26 November 2007, 14:42 CET

(COPENHAGEN) - Danes are in favour of dropping their country's opt-out on the euro, a poll published on Monday showed, just days after the prime minister announced a referendum on the single currency.

Danes are also keen to drop the exemption on the European Union's joint defence policy but would like to maintain the opt-out on judicial cooperation, according to the Vilstrup Synovate poll published in daily Politiken.

A fourth opt-out, on European citizenship, was not part of the survey.

After rejecting the EU Maastricht Treaty in 1992, Danes adopted the document in a second referendum in May 1993 after obtaining the four exemptions.

A total of 52 percent of the 1,016 people questioned said they wanted the exemption on the euro to be lifted.

Some 39 percent said they were opposed to the idea, while nine percent said they were undecided.

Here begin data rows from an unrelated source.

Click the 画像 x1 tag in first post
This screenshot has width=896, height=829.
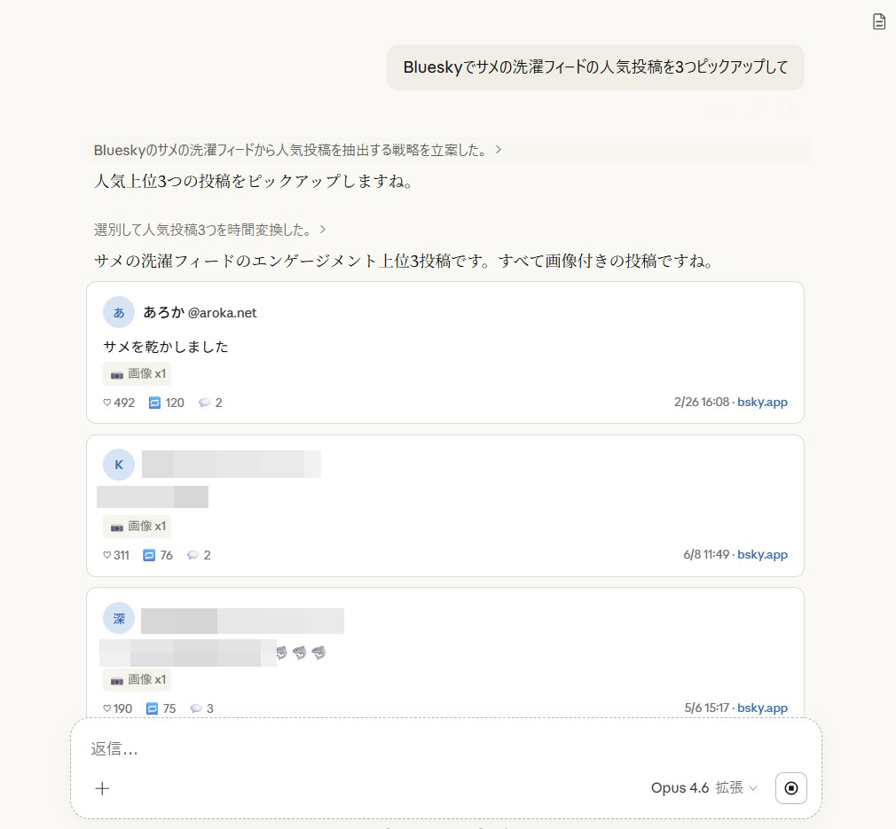138,374
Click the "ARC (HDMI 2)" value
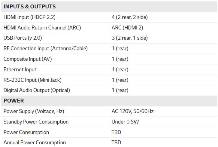Viewport: 218px width, 147px height. (127, 28)
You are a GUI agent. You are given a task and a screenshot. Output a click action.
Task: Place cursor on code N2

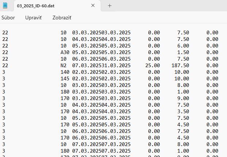64,65
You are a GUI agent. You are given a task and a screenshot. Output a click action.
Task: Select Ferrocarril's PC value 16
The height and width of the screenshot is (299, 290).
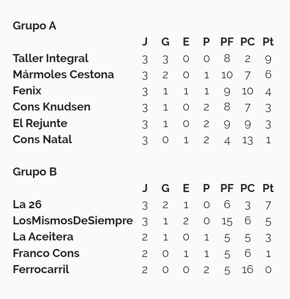tap(248, 270)
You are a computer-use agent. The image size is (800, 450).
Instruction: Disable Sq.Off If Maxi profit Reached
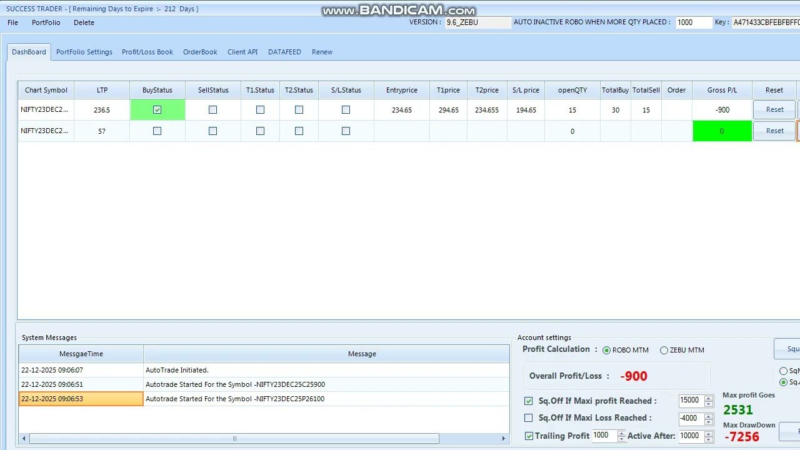point(528,401)
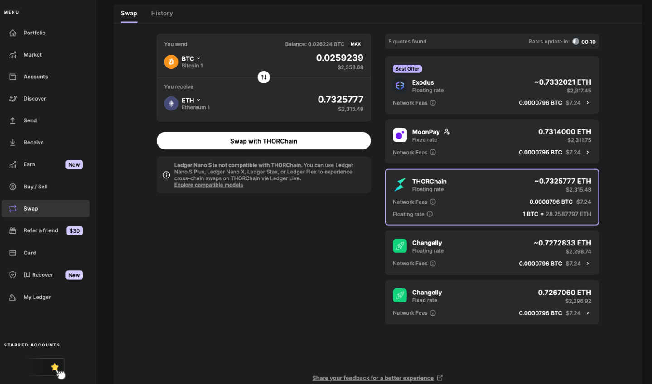Select the MoonPay fixed rate quote
This screenshot has width=652, height=384.
pos(492,141)
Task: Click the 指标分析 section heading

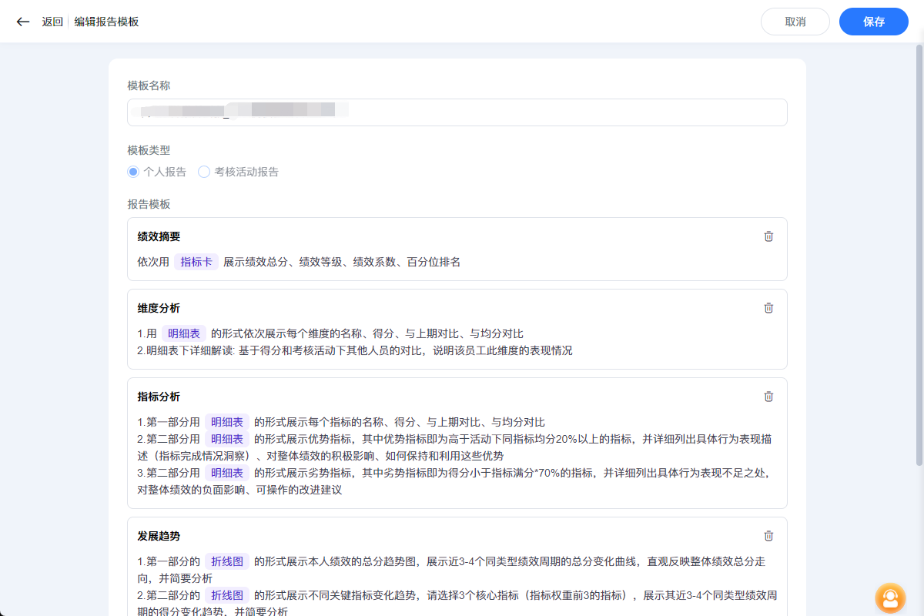Action: [159, 397]
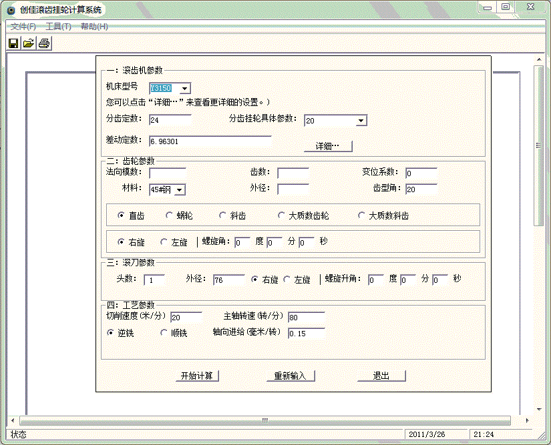
Task: Click the 详细… details button
Action: pyautogui.click(x=328, y=146)

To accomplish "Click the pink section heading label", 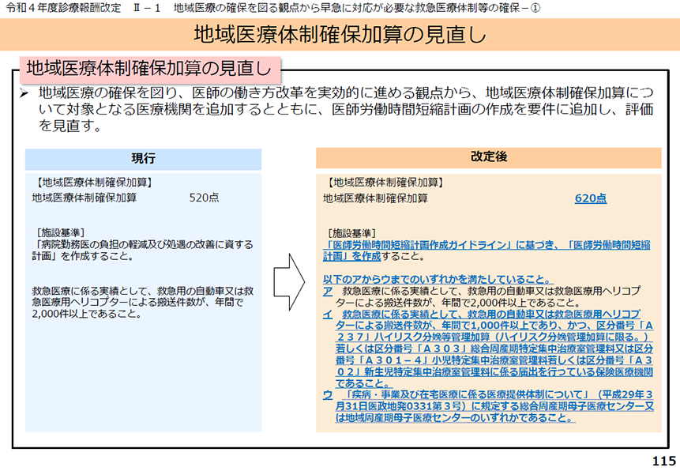I will tap(150, 70).
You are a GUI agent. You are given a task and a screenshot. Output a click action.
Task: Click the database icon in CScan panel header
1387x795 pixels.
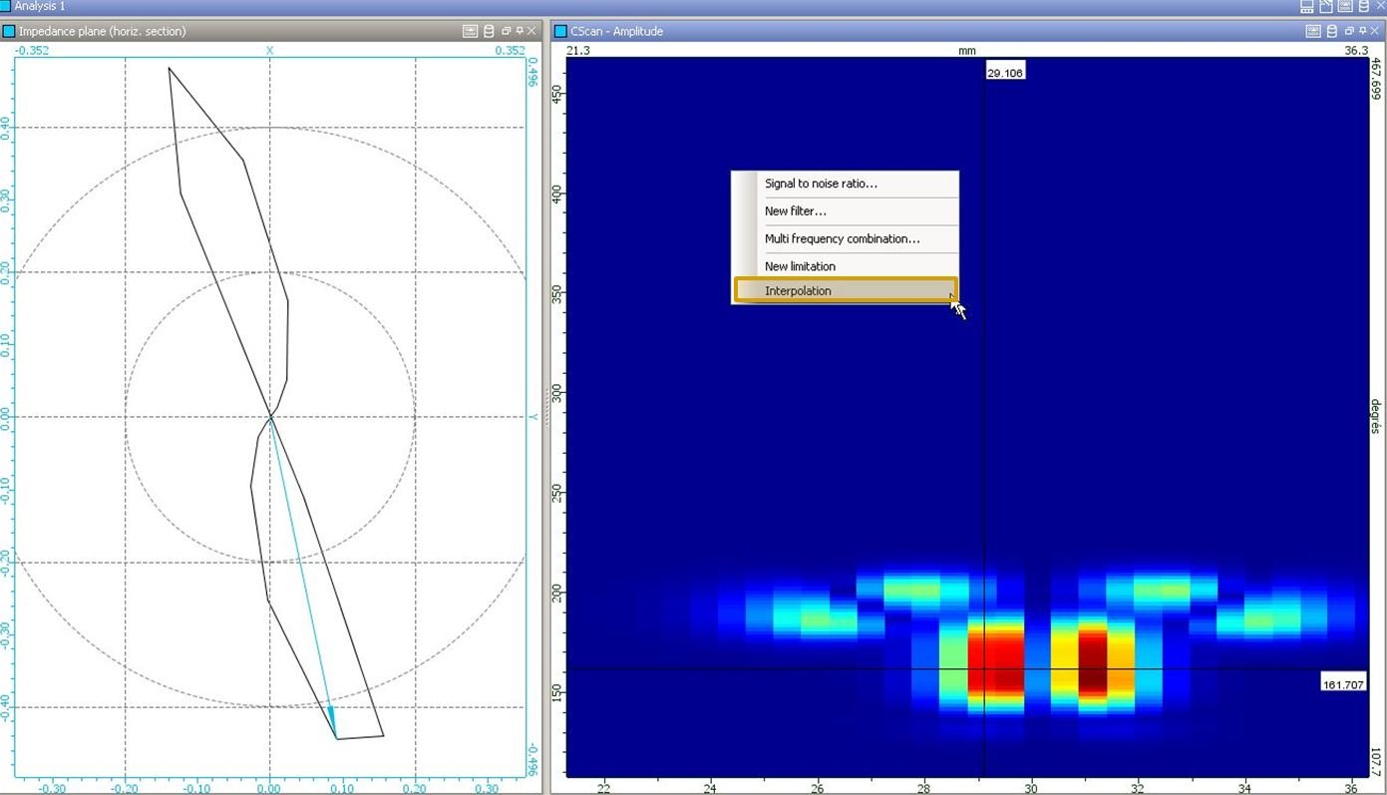(1331, 31)
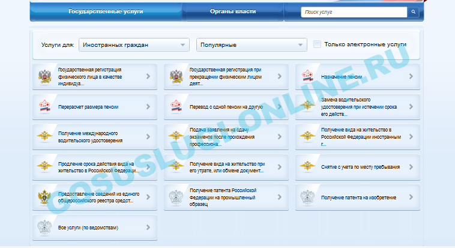Click the emblem icon beside 'Получение патента на изобретение'
This screenshot has height=248, width=455.
point(307,198)
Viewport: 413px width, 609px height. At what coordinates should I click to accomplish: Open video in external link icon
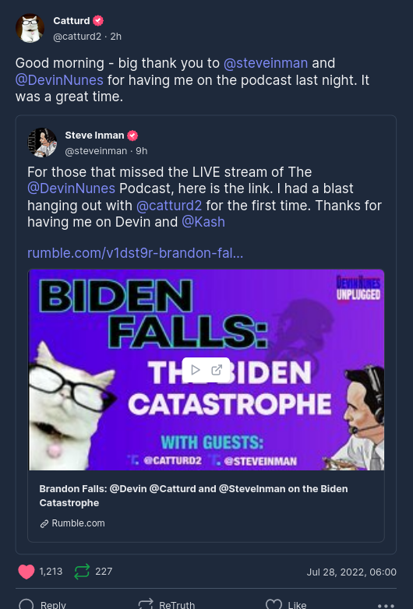click(x=217, y=370)
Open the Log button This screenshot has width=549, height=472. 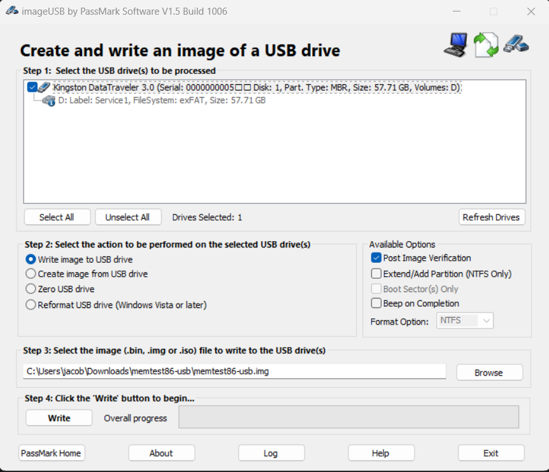271,453
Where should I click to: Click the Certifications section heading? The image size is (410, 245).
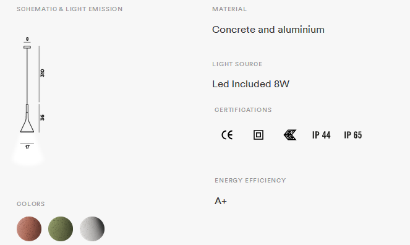243,110
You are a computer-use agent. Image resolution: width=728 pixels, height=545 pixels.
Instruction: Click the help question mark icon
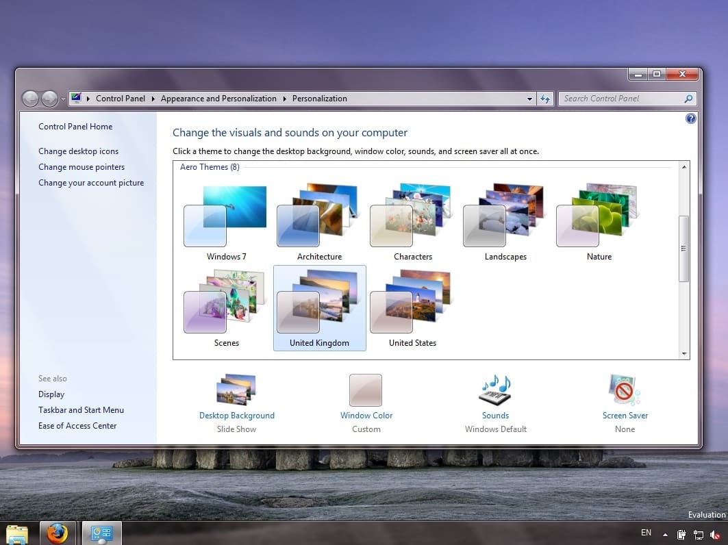click(690, 118)
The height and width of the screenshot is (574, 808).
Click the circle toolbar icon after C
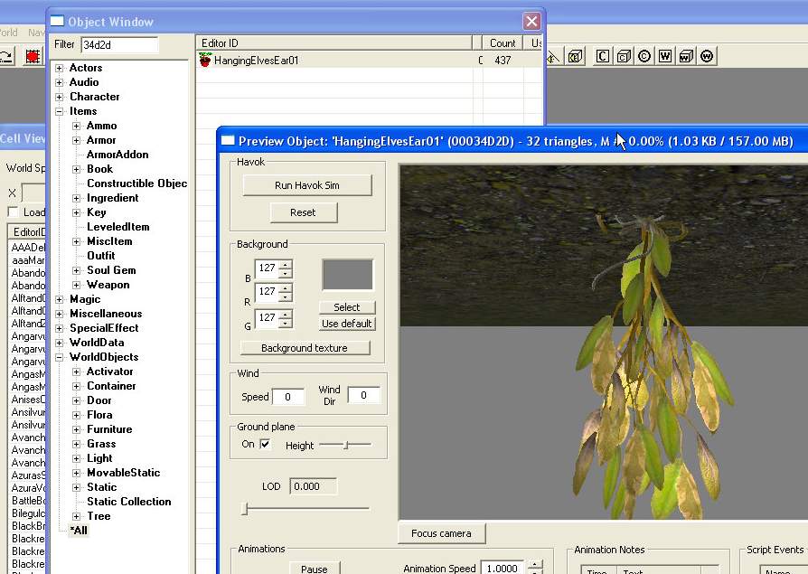[x=644, y=56]
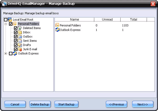158x111 pixels.
Task: Click the Total column header
Action: click(x=134, y=19)
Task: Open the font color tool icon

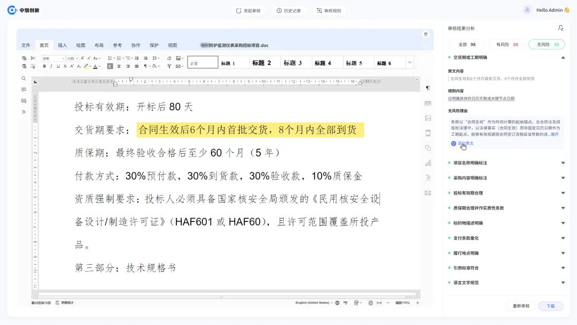Action: point(95,66)
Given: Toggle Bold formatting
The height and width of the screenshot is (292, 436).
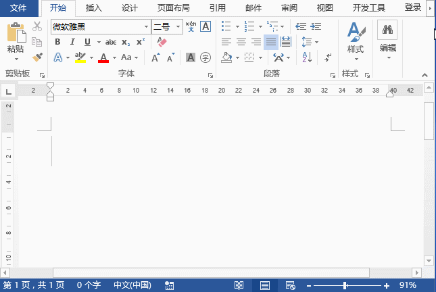Looking at the screenshot, I should (57, 42).
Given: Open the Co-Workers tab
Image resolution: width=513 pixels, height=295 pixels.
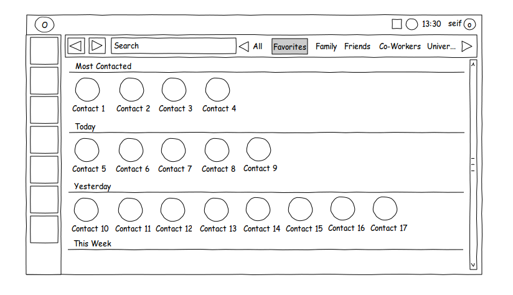Looking at the screenshot, I should click(x=400, y=46).
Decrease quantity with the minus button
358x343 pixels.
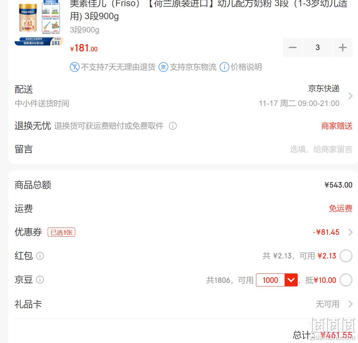[292, 47]
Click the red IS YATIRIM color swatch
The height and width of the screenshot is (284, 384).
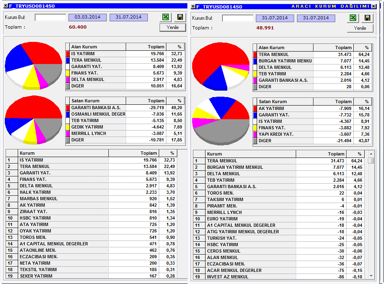click(68, 54)
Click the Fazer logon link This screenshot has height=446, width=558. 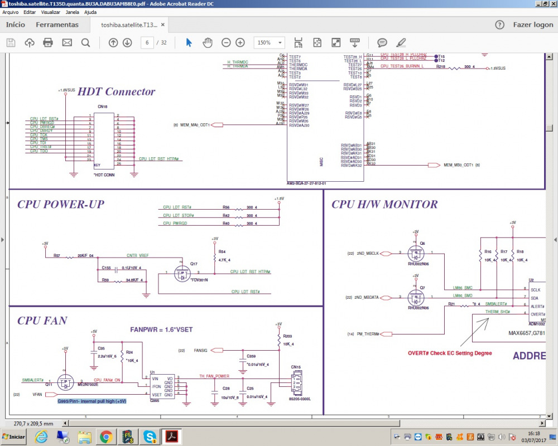point(533,25)
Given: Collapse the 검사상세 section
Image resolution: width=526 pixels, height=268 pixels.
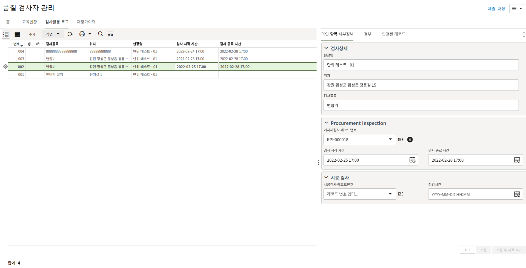Looking at the screenshot, I should (x=326, y=48).
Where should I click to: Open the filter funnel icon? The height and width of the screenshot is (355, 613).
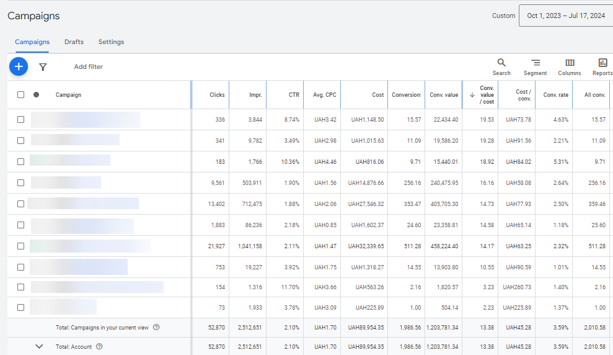(x=43, y=67)
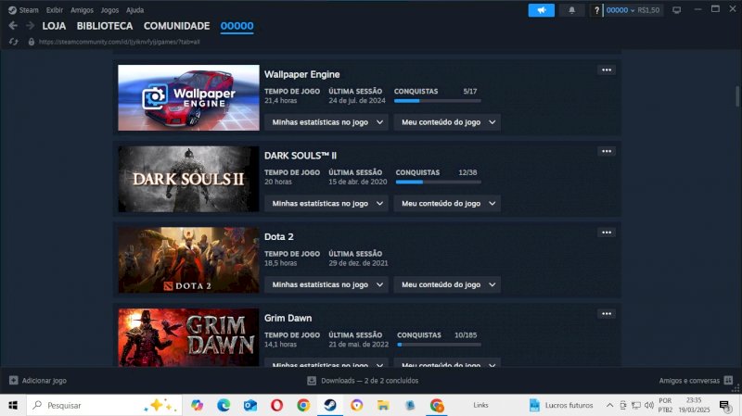Viewport: 742px width, 416px height.
Task: Open Downloads status at the bottom bar
Action: (x=363, y=380)
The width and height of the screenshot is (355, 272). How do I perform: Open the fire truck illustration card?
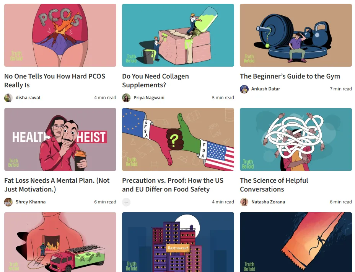point(60,242)
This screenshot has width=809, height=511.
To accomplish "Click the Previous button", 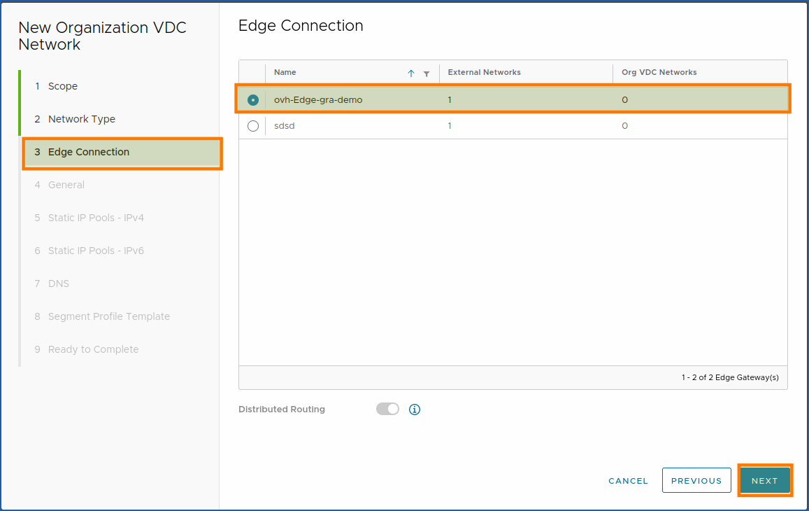I will [x=696, y=480].
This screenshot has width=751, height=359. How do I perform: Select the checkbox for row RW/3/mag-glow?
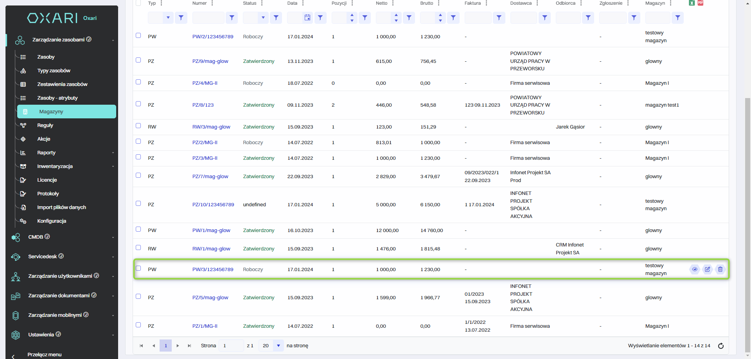tap(138, 126)
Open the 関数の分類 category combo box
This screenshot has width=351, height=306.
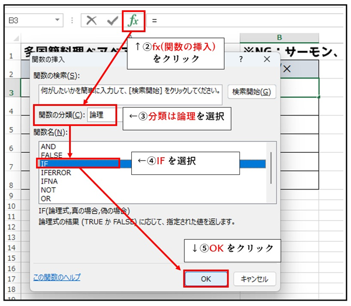coord(101,115)
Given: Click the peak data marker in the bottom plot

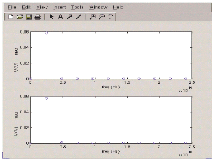Looking at the screenshot, I should click(x=46, y=98).
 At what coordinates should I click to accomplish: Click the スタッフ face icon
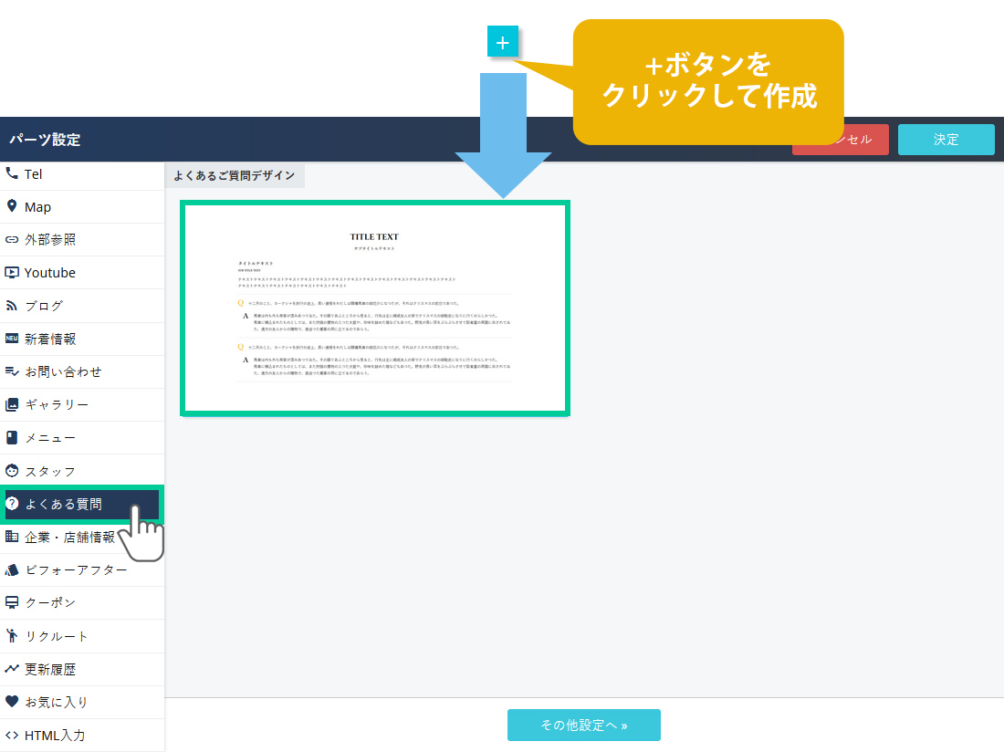click(12, 471)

The poll was conducted on November 23, the day after Prime Minister Anders Fogh Rasmussen announced that Danes would be called to a referendum on the four opt-outs sometime in the next four years.

Since obtaining the opt-outs, Danes have held one referendum on the euro, in September 2000, when 53 percent rejected the single currency.

Meanwhile, 46 percent of those questioned in Monday's poll said they wanted the joint defence exemption lifted, compared to 38 percent who wanted to keep it and 16 percent who said they had not made up their minds.

A majority of Danes, 51 percent, said however they wanted to remain outside the EU's judiciary cooperation, which has enabled to Denmark to decide its own immigration and asylum policy.

Only 32 percent would like to see that exemption abolished and 17 percent were undecided.

Marlene Wind, an expert on European issues at Copenhagen University, told Politiken that the poll showed a shift in Danes' attitudes on judiciary cooperation since 2003, when the polling institute last questioned Danes.

"It's a big change from 2003. Maybe it's because the immigration policy has been the focus of a lot of debates in recent years," Wind said.

In 2003, 39 percent of Danes were in favour of keeping the opt-out, while 33 percent wanted it lifted and 28 percent said they were undecided.

"People are concerned that Denmark would not be able to maintain a strict immigration policy, which is reflected in this poll," she said.